Дмитрий Мережковский - Мессия
Туго, как струна, натянутый канат резал людям плечи и сквозь войлочные валики; пот катился градом с низко опущенных лиц; мышцы пружились; жилы, точно готовые лопнуть, вздувались на лбах; кости, казалось, трещали от неимоверного усилья. А исполин, в вечном покое, с кроткой улыбкой на плоских губах, как будто не двигался, только чуть вздрагивал. И вместе с хриплым дыханьем вырывалась из тысячи грудей, как стон, заунывная песнь:
Ой, тяни-тяни, потягивай!
Ой, шагай-шагай, пошагивай,
Как потянем на вершок,
Будет пива нам горшок,
Будет хлеба каравай. —
Налегай, налегай!
Ну-ка, братцы, в добрый нас,
В один раз,
В один дух, —
Ух!
«Тоже и этим недолго терпеть: освободятся рабы!» — подумал Юбра.
С насыпной дороги свернул он в Тешубову улицу. Выходцы Хеттейской земли, поклонники бога Тешуба, — лодочники, плотники, столяры, конопатчики и другие мастеровые, а также лавочники и харчевники, населяли эту часть Фив, у Апет-Ризитской пристани.
Темно-серые, как осиные гнезда, мазанки, кое-как слепленные из речного ила с камышом, были так непрочны, что разваливались от хорошего дождя. Но дожди были редки, в два-три года раз; да и выстроить такой домик заново почти ничего не стоило. А жили в них не только бедные, но и среднего достатка люди, по египетской мудрости: временный дом — хижина, вечный дом — гроб.
Уличные стены без окон: все окна во двор; только на входной двери — оконце, с подъемной, для привратника, ставенькой; тут же — пестрыми иероглифами написанное имя домохозяина. На плоских крышах — глиняные конусы хлебных житниц и дощатые, открытые к северу люки, «ветроловы», для уловления северного ветра — «сладчайшего дыхания севера».

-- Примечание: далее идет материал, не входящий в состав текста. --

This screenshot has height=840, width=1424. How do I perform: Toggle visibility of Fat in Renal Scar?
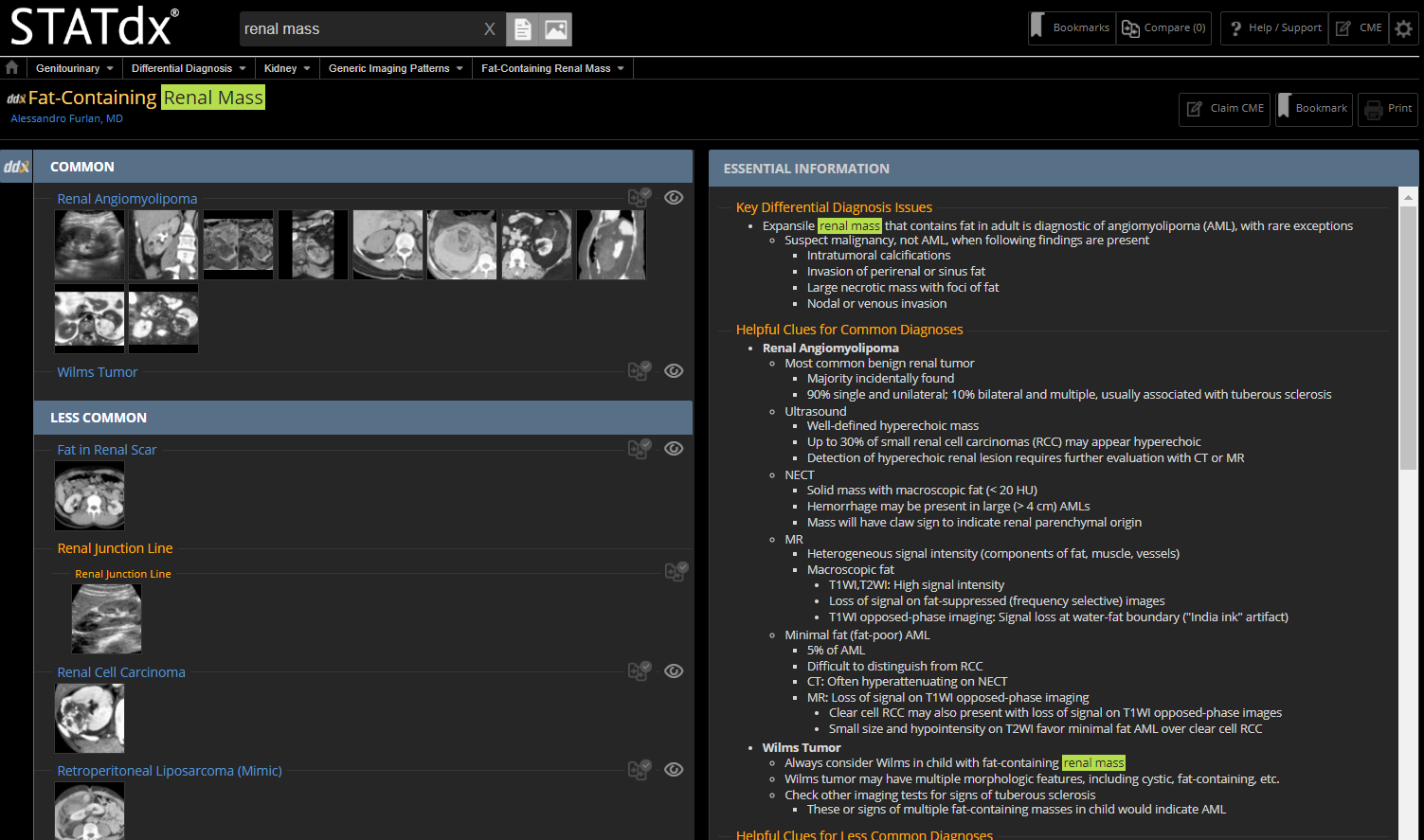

В самом конце Тешубовой улицы, неподалеку от Хеттейской площади, находилась харчевня Итакамы, хеттеянина, где ужинал лодочник Небра.
Плоское глиняное изваяние, вместо вывески, над дверью кабачка изображало ханаанского наемника, тянувшего через камышовую трубку пиво из кувшина; против него сидела египетская женка, должно быть, блудница или кабатчица; тут же была иероглифная надпись: «Пивом Хакетом, Пленом Сердца, сердце свое утешает».
Юбра, входя в кабачок, оглянулся на нищенку и крикнул:
— Погоди, милая, хлебца вынесу!
Но она не расслышала: голос его заглушен был песнью двух гуляк-школяров. Думая, что он гонит ее, побрела дальше. А те двое — один длинный, худой, по прозвищу Сулейка, другой низенький, толстый — Пивной Горшок, — ввалились в дверь и толкнули Юбру так, что едва не сшибли с ног. Оба во всю глотку орали:
Воду любят гусенята;
Мы же винные пары
Любим, пьяные ребята,
Удалые школяры!
Пусть мудрец над книгой чахнет, —
Наша мудрость — чок да чок!
Любо нам, где пивом пахнет,
Школа наша — кабачок!
Юбра вошел в низкую, темную горницу, застланную кухонным чадом: Итакама жарил гуся на вертеле. Люди разного званья и племени, сидя на полу, на циновках, слушали двух игральщиц на киннаре и дуде, метали кости, играли в шашки и в пальцы — сгибая и разгибая их очень быстро, угадывали число их; ели из глиняных чашек пальцами — у каждого был рукомойник для омовенья — и сосали пиво и вино через камышовые трубки.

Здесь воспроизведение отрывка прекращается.